A crise, no entanto, não está apenas no PT. O Palácio do Planalto ainda pode vir a ser atingido em cheio por ela. Em primeiro lugar, porque Delúbio Soares sempre foi um desenvolto freqüentador do Paládio do Planalto. Não era uma sombra oculta nos desvãos do poder, como seu antecessor PC Farias no governo de Fernando Collor. Além disso, na semana passada o governo tentou tomar distância do mensalão, mas escolheu um caminho risível. Ao comentar o assunto, o ministro Aldo Rebelo tentou dizer que isso não afetava o governo, pois era uma denúncia de pagamento do PT e outros dois partidos (PL e PP). Ora, a quem interessa que os deputados do PL e do PP votem a favor dos projetos do governo? Por acaso o PT virara só uma espécie de "especulador de partidos", comprando legendas na baixa para vendê-las na alta? E tudo isso sem nenhum outro interesse além do de faturar uma graninha?

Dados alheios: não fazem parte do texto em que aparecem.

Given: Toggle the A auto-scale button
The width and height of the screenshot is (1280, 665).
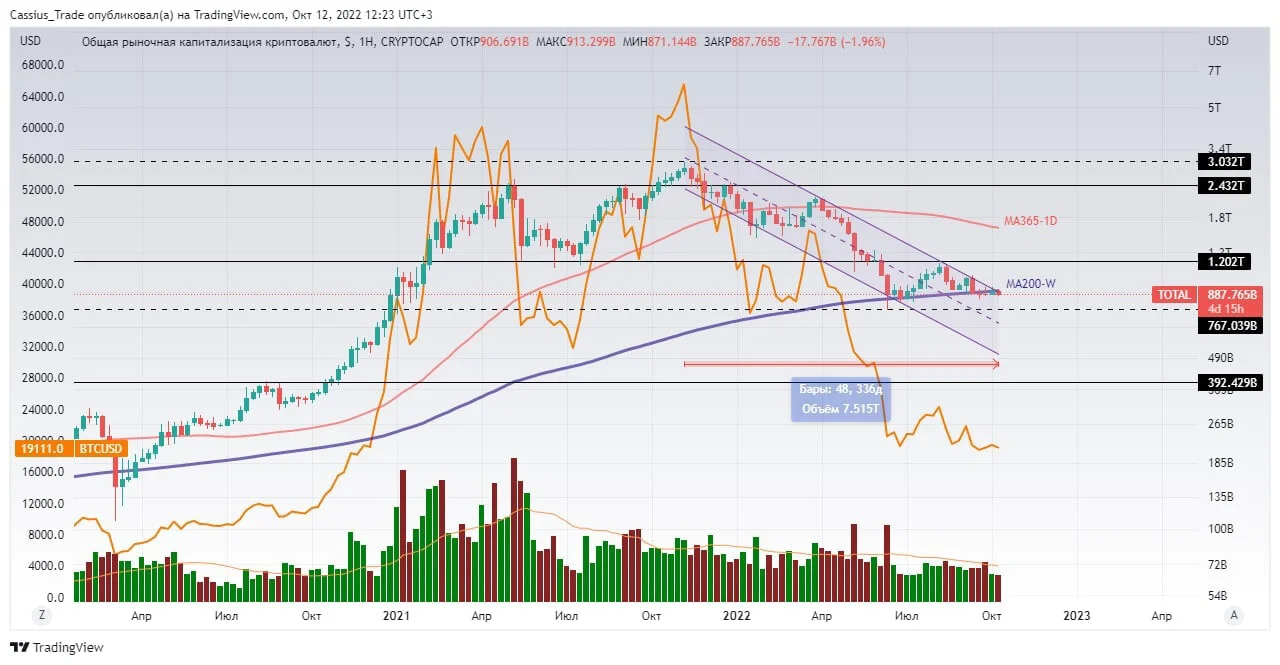Looking at the screenshot, I should [x=1235, y=615].
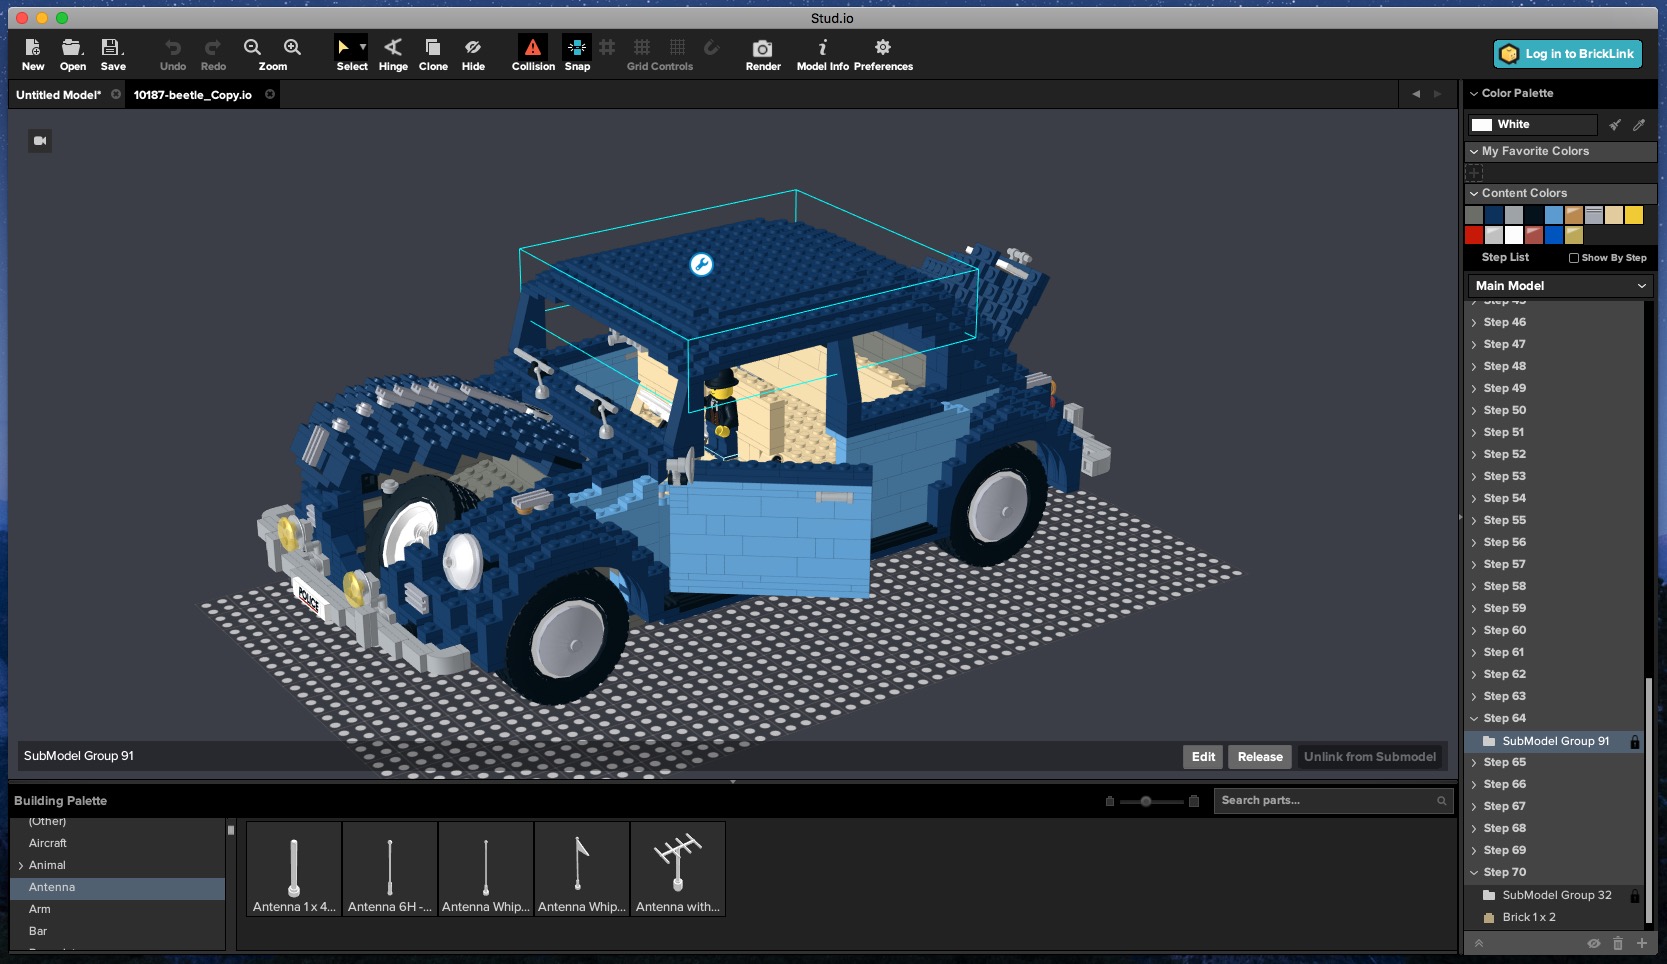The image size is (1667, 964).
Task: Select the Hinge tool
Action: [x=392, y=54]
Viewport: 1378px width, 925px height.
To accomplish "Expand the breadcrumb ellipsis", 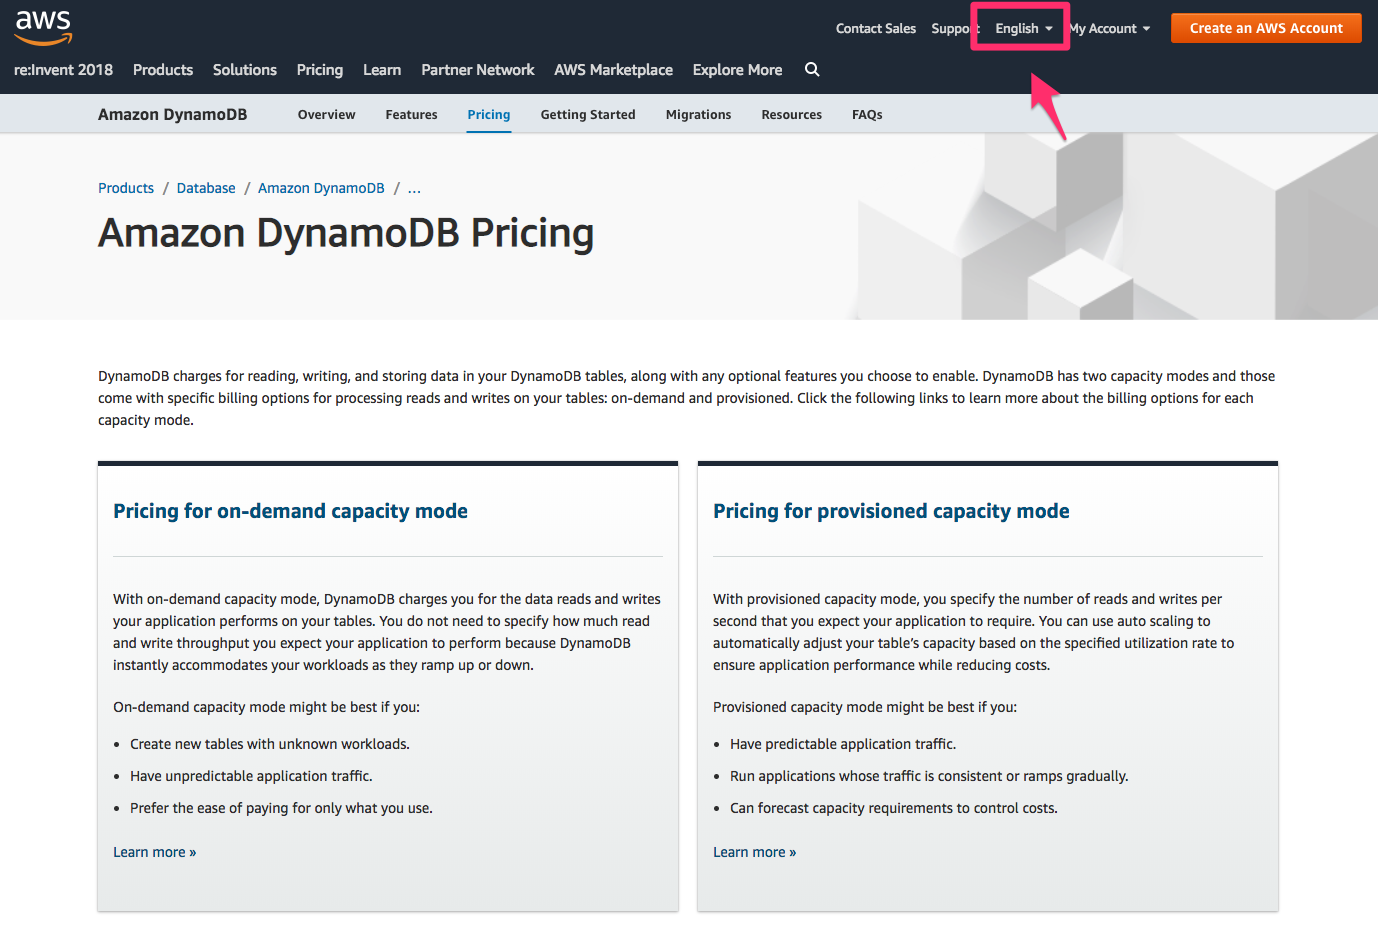I will coord(414,188).
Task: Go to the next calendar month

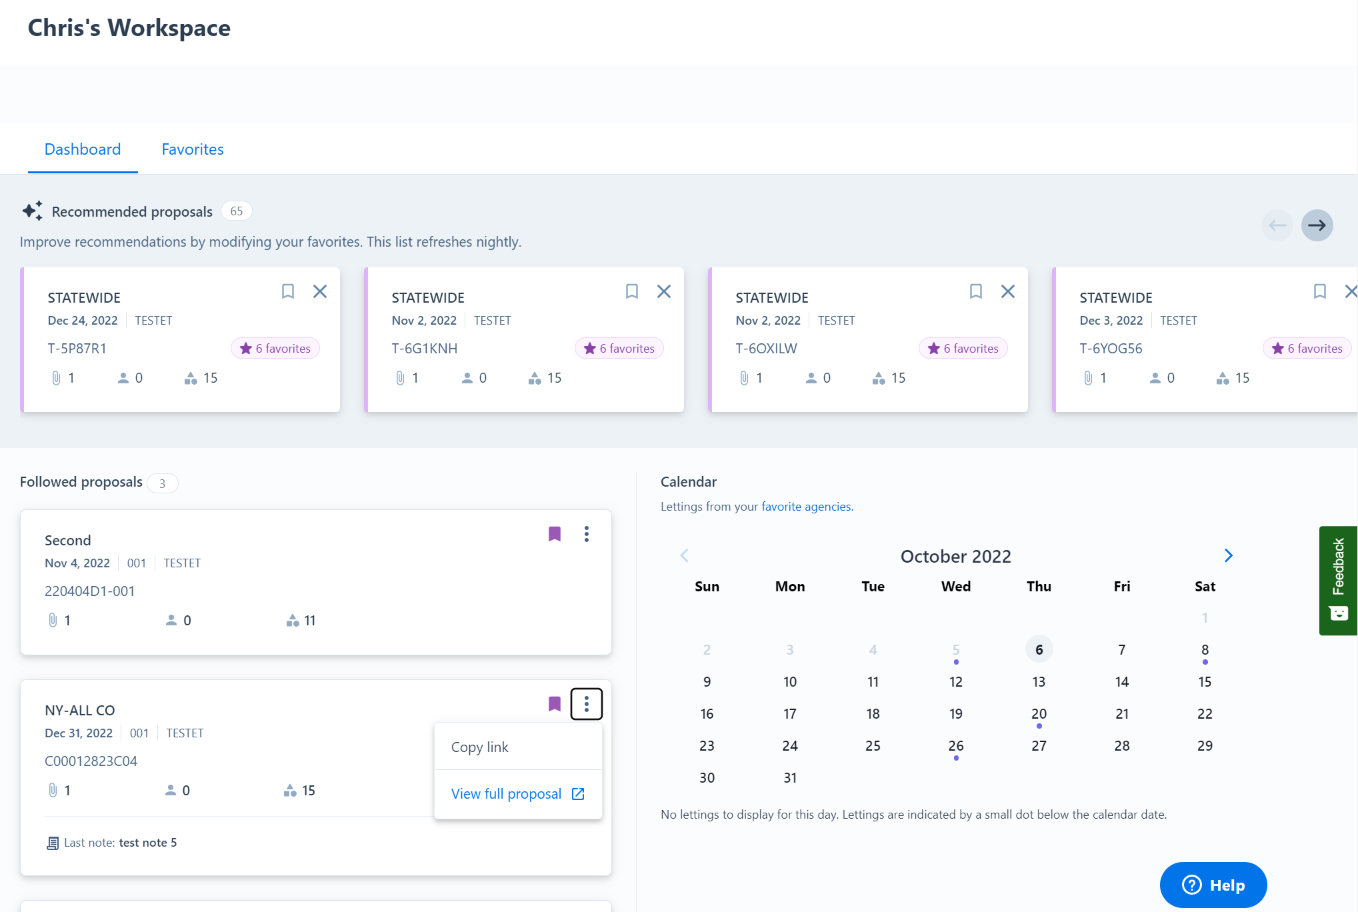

A senadora Heloísa Helena, expulsa do PT há um ano e meio e hoje filiada ao PSOL, tem uma explicação explosiva para as atividades de Delúbio e Waldomiro Diniz, aquele ex-assessor de José Dirceu que foi pilhado pedindo propina. "Se Delúbio, Waldomiro e outros, entre aspas, quadros partidários agiam, é porque havia autorização e leniência do presidente Lula", afirma a senadora. "Pelo que eu conheço do PT, não existe atuação individual."

O presidente Lula parece ter sucumbido à perplexidade desde que VEJA trouxe a primeira reportagem mostrando a corrupção nos Correios e, depois, no IRB. Mas, na semana passada, finalmente adotou uma linha correta e mais vigorosa. Demitiu as diretorias das duas estatais sob suspeita, mandou os governistas apoiarem a criação da CPI dos Correios e defendeu a reforma política, que se esconde na origem da bagunça partidária e da feira fisiológica que se realiza no Congresso. Fez, ainda, seu melhor discurso desde que a crise começou. Ao discursar na abertura de um fórum sobre corrupção promovido pela ONU em Brasília, Lula disse que, se for necessário, vai "cortar na própria carne" e, demonstrando clareza, diagnosticou: "O que está em jogo é a respeitabilidade das nossas instituições, das quais sou o principal guardião". Com isso, a CPI dos Correios saiu do papel. Mas outra está a caminho - a CPI do Mensalão. O pedido de abertura foi apresentado por PPS, PV e PDT, depois que correu a suspeita de que petistas e tucanos fizeram acordo para que a CPI dos Correios acabasse em pizza. "Não vamos permitir que qualquer acordo impeça a faxina ética que o país exige", diz o senador Demostenes Torres, do PFL de Goiás.  

Mesmo tendo adotado um rumo correto para fazer frente à crise, o presidente Lula esteve desanimado na semana passada. Chegou a comentar, em conversas reservadas com interlocutores mais íntimos, que perdera o ânimo para disputar a reeleição e que seu objetivo, agora, teria passado a ser encerrar bem seu mandato e evitar um processo de impeachment. Sim, falou-se na palavra impeachment, uma possibilidade que passou a ser discutida não apenas nas rodas de oposição, mas também no principal gabinete do Palácio do Planalto. Tudo o que Lula dizia querer, na semana passada, era lutar para preservar sua biografia, marcada por uma honestidade de propósitos e pela defesa da ética. Para um ministro, Lula comentou: "Não vou segurar ninguém acusado de corrupção. Esse governo não é conivente com corruptos e não vou manchar minha biografia". Que assim seja.